The Worst Mortgage Advice You Can get

1695 0

You don’t have to be a pro or know everything about mortgages to get a home loan. There’s more than enough reliable information available online to help you make an informed decision, plus you’ll work with a loan officer to find the right program based on your credit and needs.

 But although you should ask questions, everybody has their own ideas about mortgages, and some advice you receive should be taken with a grain of salt.

Whether shopping for your first mortgage or a repeat mortgage, here’s five pieces of the worst mortgage advice.

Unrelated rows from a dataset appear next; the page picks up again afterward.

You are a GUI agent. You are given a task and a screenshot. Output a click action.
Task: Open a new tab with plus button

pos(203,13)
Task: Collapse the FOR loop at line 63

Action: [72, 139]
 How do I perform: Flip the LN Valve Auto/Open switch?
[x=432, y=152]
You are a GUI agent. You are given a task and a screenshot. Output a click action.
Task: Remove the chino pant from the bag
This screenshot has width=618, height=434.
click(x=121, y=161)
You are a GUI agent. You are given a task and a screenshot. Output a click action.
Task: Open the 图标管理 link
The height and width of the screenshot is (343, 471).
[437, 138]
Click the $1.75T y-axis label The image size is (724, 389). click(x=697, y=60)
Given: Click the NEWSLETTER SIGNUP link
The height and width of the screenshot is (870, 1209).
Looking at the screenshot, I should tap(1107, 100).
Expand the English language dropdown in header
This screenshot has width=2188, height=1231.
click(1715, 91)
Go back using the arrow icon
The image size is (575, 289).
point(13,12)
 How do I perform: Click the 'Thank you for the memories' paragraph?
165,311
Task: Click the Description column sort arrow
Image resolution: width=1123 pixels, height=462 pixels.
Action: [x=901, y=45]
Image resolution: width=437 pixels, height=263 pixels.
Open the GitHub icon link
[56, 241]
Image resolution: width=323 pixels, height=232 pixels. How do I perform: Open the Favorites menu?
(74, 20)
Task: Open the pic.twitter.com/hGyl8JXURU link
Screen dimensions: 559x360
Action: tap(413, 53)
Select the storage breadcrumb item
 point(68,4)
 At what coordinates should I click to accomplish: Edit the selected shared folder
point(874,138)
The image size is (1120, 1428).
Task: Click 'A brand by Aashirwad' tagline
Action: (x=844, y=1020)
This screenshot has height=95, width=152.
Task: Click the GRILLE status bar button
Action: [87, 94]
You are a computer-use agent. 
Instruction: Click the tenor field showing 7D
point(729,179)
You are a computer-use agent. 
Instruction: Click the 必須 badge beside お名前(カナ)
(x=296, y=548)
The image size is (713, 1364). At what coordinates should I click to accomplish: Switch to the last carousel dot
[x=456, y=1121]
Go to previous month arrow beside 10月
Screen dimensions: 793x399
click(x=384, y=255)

Always Read The Small Print – Not All Mortgages are the same

1. Skip a pre-qualification

Getting pre-qualified for a mortgage before shopping for a house isn’t required, but it can result in a smoother process. Some well meaning friends may say it’s unnecessary to speak with a lender at the beginning stages of the home search, or they might advise only getting pre-qualified once you’ve found a property. The main problem with this advice is that without a pre-qualification you have no idea how much you can afford to spend on a house.

A pre-qualification is the first step to getting a mortgage, and it’s when a lender looks at your income, debt and assets to determine the maximum you can spend on a purchase. Getting a price point before shopping for a house means you don’t waste time looking at homes you can’t buy. And once you’re ready to make an offer, a pre-qualification letter from your bank says you’re a serious buyer, and sellers may give more attention to your offer.

 2. All mortgages are created equal

Anyone who says all mortgages are the same doesn’t have a clue about home loan programs. It’s true that all mortgages serve the same purpose, which is to provide financing for a home purchase. But there are different programs, and a program that works for one borrower may not work for another. So when you apply for a mortgage, don’t think aconventional loan is the only option.

Ask your loan officer for information on different programs to see which is the right match for you. Some programs allow for a lower credit score, a higher debt percentage and a lower down payment. It’s tempting to get a mortgage from a bank you have an account with, but not all lenders offer the same products. Even if you request a mortgage quote from your personal bank, you should still shop around and see what other banks can offer.


Are You Searching whole of market

3. Borrow as much as you can

If you’re approved for £250,000, some people might encourage borrowing at your max and getting your dream house. But borrowing your max is dangerous and could result in being house-poor.

A home purchase can be more expensive than you ever anticipated, especially once you add in the cost of utilities, repairs and home maintenance. And unfortunately, if you don’t leave wiggle room in your budget, you won’t have funds to deal with unexpected expenses. Borrowing less than you can afford can result in buying a smaller house. But on the upside, you’ll have a smaller mortgage payment, and you’ll pay a smaller down payment and fewer closing costs.

4. Always choose the mortgage with the lowest rate

When shopping for a home loan, some may also advise accepting the mortgage with the lowest interest rate. A lower rate saves money because you’ll receive a cheaper mortgage payment and you’ll pay less over the mortgage term. This sounds like pretty good advice. The problem, however, is that the mortgage with the lowest rate may not be the best choice for your situation.

Adjustable rate mortgages typically offer lower rates than a fixed rate mortgage during the initial years. This is an attraction option, and yes, you’ll save money. But an adjustable rate mortgage only has a fixed rate for the first three to seven years, and then the rate resets every year thereafter. So there’s a strong chance that your mortgage rate will increase in the future and drive up your mortgage payment.

This doesn’t mean adjustable rate mortgages should be avoided at all costs. This type of mortgage can work when you foresee moving before the rate resets.

5. Get a short sale if you can’t sell the property

If you’re underwater and can’t sell your house, some people will advise a short sale. Your lender has to approve this transaction, but if approved, you can sell the property for less than you owe. If you’re experiencing financial hardship, going through a divorce, or need to sell the house because you’re relocating for work, a short sale helps you get rid of the mortgage quick. But although a short sale may seem like the answer you’re waiting for, make sure you know the consequences.

Even if your lender approves the transaction, the way the bank reports the short sale on your credit report can have a negative impact on your credit score. The bank isn’t likely to report the loan “paid in full.” Instead, they’ll probably report the loan as “settled for less than balance due.” A short sale is a derogatory item that remains on your credit report for up to seven years. Your credit score will drop, and it can take three to four years before you’re able to qualify for another mortgage.

Unfortunately, some lenders approve a short sale but don’t fully explain the consequences to the borrower. Ideally, you should only consider this as a last resort. If you can’t sell, see if you can wait it out until the market improves, maybe stay in the home or rent it out.

Not all mortgage advice is good advice, so its important that you learn how to distinguish helpful tips from the bad ones.